*EXCERPT:*

>> start

I have also had this issue before with both the SQL dataset and the API dataset. I have a working solution based on this example (Finishing our SG API Pipeline with Chronocoding - How I Write Pipes Part V - YouTube)
So here is my example where I download SQL data in business day increments. It is not really the “kedro” way of doing things since I am reading data without using the data catalog…
My data catalog looks like this where the last_download_date is a TextDataSet that reads the CHECKPOINT file created by the IncrementalDataset. Hint: You will need to manually create this CHECKPOINT with your desired start date before your first run.
last_download_date:
type: text.TextDataSet
filepath: data/01_raw/CHECKPOINT
layer: raw
# ――――――――― incremental ―――――――――
incremental_sql:
type: IncrementalDataSet
path: data/01_raw/eclipse
filename_suffix: ".csv"
dataset: pandas.CSVDataset
layer: raw
Then in my parameters.yml (simply because I dont want it clouding my code:), I toss in my sql string where the date I want to query for will be inserted where “insert_date_here” is written. These are normally the start and end dates of your query.
sql_string:
SET NOCOUNT ON; SELECT VALUE_TIME,VALUE FROM ts_read('/folder/Value,'insert_date_here','insert_date_here','') ORDER BY VALUE_TIME
Then, in my data engineering pipeline, I add the following nodes:
def find_download_dates(last_download_date: str) -> pd.bdate_range:
"""Based on the last day in the CHECKPOINT file,
creates a list of all business days until yesterday to download in %Y-%m-%d format.
Inputs (str):
last_download_date: Last download. date
Returns (pd.bdate_range):
download_dates: List of dates to download
"""
first_download_date = pd.to_datetime(last_download_date) + pd.Timedelta(days=1)
yesterday = datetime.now() + pd.Timedelta(days=-1)
download_dates = pd.bdate_range(first_download_date, yesterday, freq="d")
download_dates = download_dates.strftime("%Y-%m-%d")
return download_dates
def collect_sql_incrementally(download_dates: pd.date_range, params) -> Dict[str, pd.DataFrame]:
"""Create incremental SQL dataset. Downloads all data from last download date to yesterday from SQL database.

>> end

*AVAILABLE DATA:*
>> start

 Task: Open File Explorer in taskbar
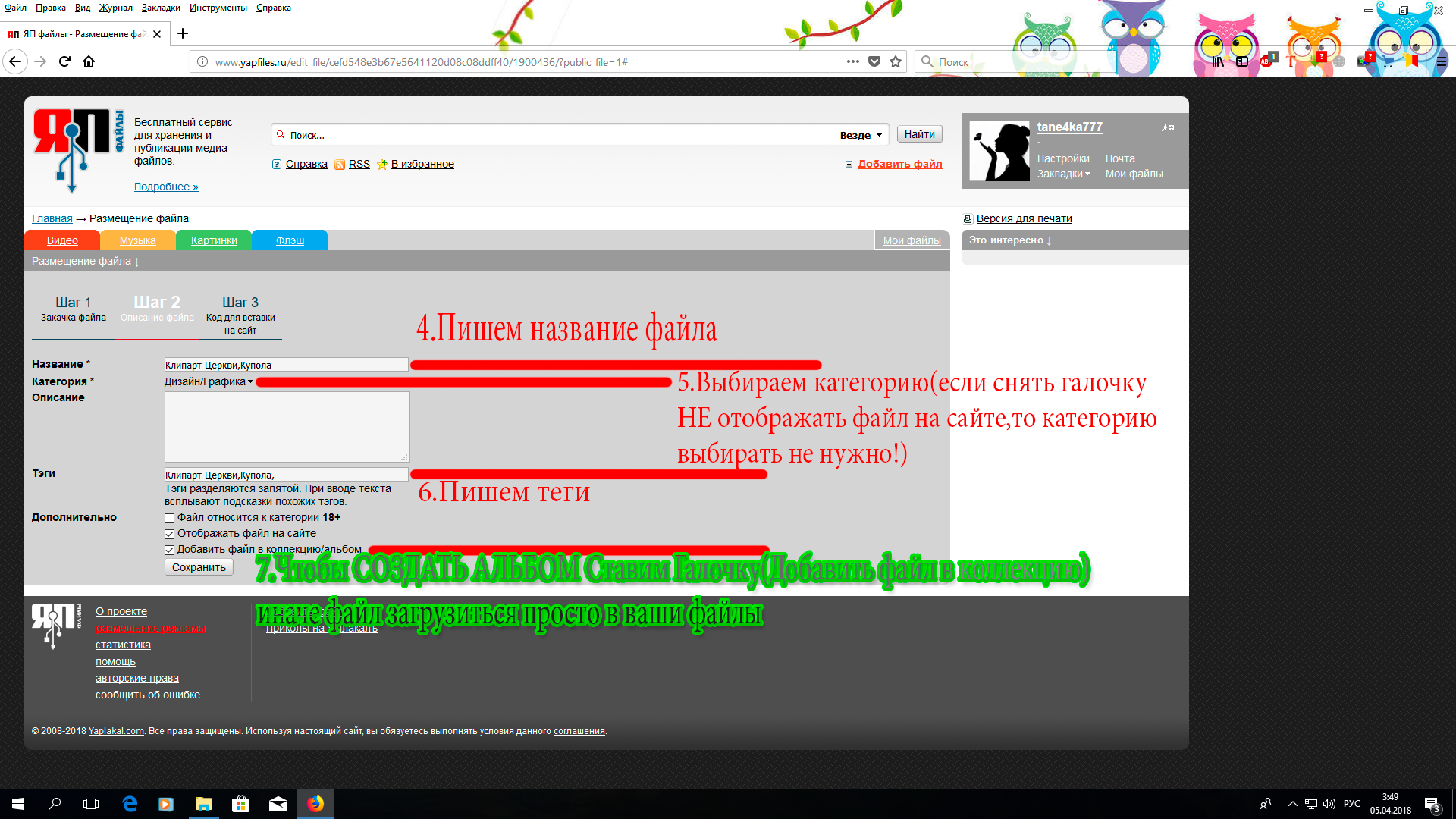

>> end

*TASK DESCRIPTION:* Continue the forum post above about downloading SQL data incrementally in Kedro, starting right after its final line.

*RESULT OF THIS EXERCISE:*
Inputs (pd.bdate_range):
download_dates: List of dates to download
Returns (Dict):
Newly downloaded data added to IncrementalDataSet.
Link:
https://www.youtube.com/watch?v=v7JSSiYgqpg
"""
conf_paths = ["conf/local"]
conf_loader = ConfigLoader(conf_paths)
con = conf_loader.get("credentials*")["sql_connection"]["con"]
sql_template = params["sql_string"]
parts = {}
pbar = ProgressBar()
for download_date in pbar(download_dates):
sql_string = sql_template.replace("insert_date_here", download_date)
df = pd.read_sql(sql_string, con, parse_dates=["VALUE_TIME"])
if len(df.index) > 0:
parts[f"{download_date}"] = df
return parts
And then my pipeline looks like this:
node(
func=find_download_dates,
inputs="last_download_date",
outputs="download_dates",
),
node(
func=collect_sql_incrementally,
inputs=["download_dates", "parameters"],
outputs="incremental_sql",
),
As you can see, the un-kedro thing here is using pd.read_sql inside a node but I havent found anything better so far. I have often thought about looking into a custom dataset for incremental SQL and API queries where one only need to provide an additional start/ end date parameter and a granularity parameter that would define the chunksize of each increment. However what I quickly noticed is that APIs/SQL string vary far too much. Sometimes you use params “start/end” and other times you have “from/to”. If anyone has any ideas of how to get around this and how an Incremental SQL/ API dataset could be created, I would love to hear your input!
Hope this helps!